TO DO
Will you extract every line of the records below and reproduce each one verbatim?

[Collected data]
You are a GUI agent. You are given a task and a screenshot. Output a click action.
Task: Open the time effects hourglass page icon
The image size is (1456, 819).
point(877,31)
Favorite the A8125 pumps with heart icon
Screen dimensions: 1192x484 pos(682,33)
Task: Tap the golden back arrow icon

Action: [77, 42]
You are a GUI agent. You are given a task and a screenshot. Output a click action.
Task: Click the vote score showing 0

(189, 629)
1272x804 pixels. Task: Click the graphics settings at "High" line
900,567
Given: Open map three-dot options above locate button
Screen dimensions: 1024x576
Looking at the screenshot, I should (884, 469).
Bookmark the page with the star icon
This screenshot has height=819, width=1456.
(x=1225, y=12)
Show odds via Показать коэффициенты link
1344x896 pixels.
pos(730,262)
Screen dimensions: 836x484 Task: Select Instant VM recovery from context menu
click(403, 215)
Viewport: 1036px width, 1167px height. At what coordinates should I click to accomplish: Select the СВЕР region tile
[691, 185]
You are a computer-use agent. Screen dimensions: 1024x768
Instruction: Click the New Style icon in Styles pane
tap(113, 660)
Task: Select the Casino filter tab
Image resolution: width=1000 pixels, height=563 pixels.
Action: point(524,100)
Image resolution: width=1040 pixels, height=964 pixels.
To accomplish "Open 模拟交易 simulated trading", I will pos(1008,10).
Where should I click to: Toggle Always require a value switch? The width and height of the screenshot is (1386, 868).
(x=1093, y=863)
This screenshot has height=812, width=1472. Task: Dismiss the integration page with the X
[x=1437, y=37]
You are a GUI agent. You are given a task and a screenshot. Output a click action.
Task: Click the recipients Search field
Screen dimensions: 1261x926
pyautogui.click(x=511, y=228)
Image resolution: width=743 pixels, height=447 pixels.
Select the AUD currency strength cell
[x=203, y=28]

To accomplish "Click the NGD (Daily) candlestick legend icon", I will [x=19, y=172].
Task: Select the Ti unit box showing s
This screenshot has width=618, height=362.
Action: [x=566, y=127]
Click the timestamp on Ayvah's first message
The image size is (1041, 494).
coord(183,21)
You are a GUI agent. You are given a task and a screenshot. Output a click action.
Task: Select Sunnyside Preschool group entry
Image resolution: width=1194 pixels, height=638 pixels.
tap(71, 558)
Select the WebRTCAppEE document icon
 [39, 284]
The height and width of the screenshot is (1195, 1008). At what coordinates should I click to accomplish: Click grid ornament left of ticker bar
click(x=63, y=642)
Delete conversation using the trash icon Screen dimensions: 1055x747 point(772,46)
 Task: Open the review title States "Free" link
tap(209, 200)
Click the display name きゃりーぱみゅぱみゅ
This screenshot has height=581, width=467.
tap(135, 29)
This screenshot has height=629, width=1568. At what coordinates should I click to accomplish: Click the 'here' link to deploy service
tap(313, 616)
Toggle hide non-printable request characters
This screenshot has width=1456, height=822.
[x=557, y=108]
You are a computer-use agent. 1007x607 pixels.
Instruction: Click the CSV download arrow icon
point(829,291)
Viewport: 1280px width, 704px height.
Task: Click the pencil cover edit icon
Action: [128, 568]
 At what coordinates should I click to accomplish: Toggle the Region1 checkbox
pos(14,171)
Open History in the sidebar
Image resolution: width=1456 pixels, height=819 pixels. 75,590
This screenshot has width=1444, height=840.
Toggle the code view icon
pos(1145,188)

OUTPUT OF THE TASK
You are a GUI agent. You are given a task and a screenshot. Output a click action.
Task: Open the time effects hourglass page icon
The image size is (1456, 819).
point(877,31)
Favorite the A8125 pumps with heart icon
Screen dimensions: 1192x484 pos(682,33)
Task: Tap the golden back arrow icon

Action: [77, 42]
You are a GUI agent. You are given a task and a screenshot. Output a click action.
Task: Click the vote score showing 0

(189, 629)
1272x804 pixels. Task: Click the graphics settings at "High" line
900,567
Given: Open map three-dot options above locate button
Screen dimensions: 1024x576
Looking at the screenshot, I should (884, 469).
Bookmark the page with the star icon
This screenshot has height=819, width=1456.
(x=1225, y=12)
Show odds via Показать коэффициенты link
1344x896 pixels.
pos(730,262)
Screen dimensions: 836x484 Task: Select Instant VM recovery from context menu
click(403, 215)
Viewport: 1036px width, 1167px height. At what coordinates should I click to accomplish: Select the СВЕР region tile
[691, 185]
You are a computer-use agent. Screen dimensions: 1024x768
Instruction: Click the New Style icon in Styles pane
tap(113, 660)
Task: Select the Casino filter tab
Image resolution: width=1000 pixels, height=563 pixels.
Action: point(524,100)
Image resolution: width=1040 pixels, height=964 pixels.
To accomplish "Open 模拟交易 simulated trading", I will pos(1008,10).
Where should I click to: Toggle Always require a value switch? The width and height of the screenshot is (1386, 868).
(x=1093, y=863)
This screenshot has height=812, width=1472. Task: Dismiss the integration page with the X
[x=1437, y=37]
You are a GUI agent. You are given a task and a screenshot. Output a click action.
Task: Click the recipients Search field
Screen dimensions: 1261x926
pyautogui.click(x=511, y=228)
Image resolution: width=743 pixels, height=447 pixels.
Select the AUD currency strength cell
[x=203, y=28]

To accomplish "Click the NGD (Daily) candlestick legend icon", I will [x=19, y=172].
Task: Select the Ti unit box showing s
This screenshot has width=618, height=362.
Action: [x=566, y=127]
Click the timestamp on Ayvah's first message
The image size is (1041, 494).
coord(183,21)
You are a GUI agent. You are given a task and a screenshot. Output a click action.
Task: Select Sunnyside Preschool group entry
Image resolution: width=1194 pixels, height=638 pixels.
tap(71, 558)
Select the WebRTCAppEE document icon
 [39, 284]
The height and width of the screenshot is (1195, 1008). At what coordinates should I click to accomplish: Click grid ornament left of ticker bar
click(x=63, y=642)
Delete conversation using the trash icon Screen dimensions: 1055x747 point(772,46)
 Task: Open the review title States "Free" link
tap(209, 200)
Click the display name きゃりーぱみゅぱみゅ
This screenshot has height=581, width=467.
tap(135, 29)
This screenshot has height=629, width=1568. At what coordinates should I click to accomplish: Click the 'here' link to deploy service
tap(313, 616)
Toggle hide non-printable request characters
This screenshot has width=1456, height=822.
[x=557, y=108]
You are a computer-use agent. 1007x607 pixels.
Instruction: Click the CSV download arrow icon
point(829,291)
Viewport: 1280px width, 704px height.
Task: Click the pencil cover edit icon
Action: [128, 568]
 At what coordinates should I click to accomplish: Toggle the Region1 checkbox
pos(14,171)
Open History in the sidebar
Image resolution: width=1456 pixels, height=819 pixels. 75,590
This screenshot has width=1444, height=840.
Toggle the code view icon
pos(1145,188)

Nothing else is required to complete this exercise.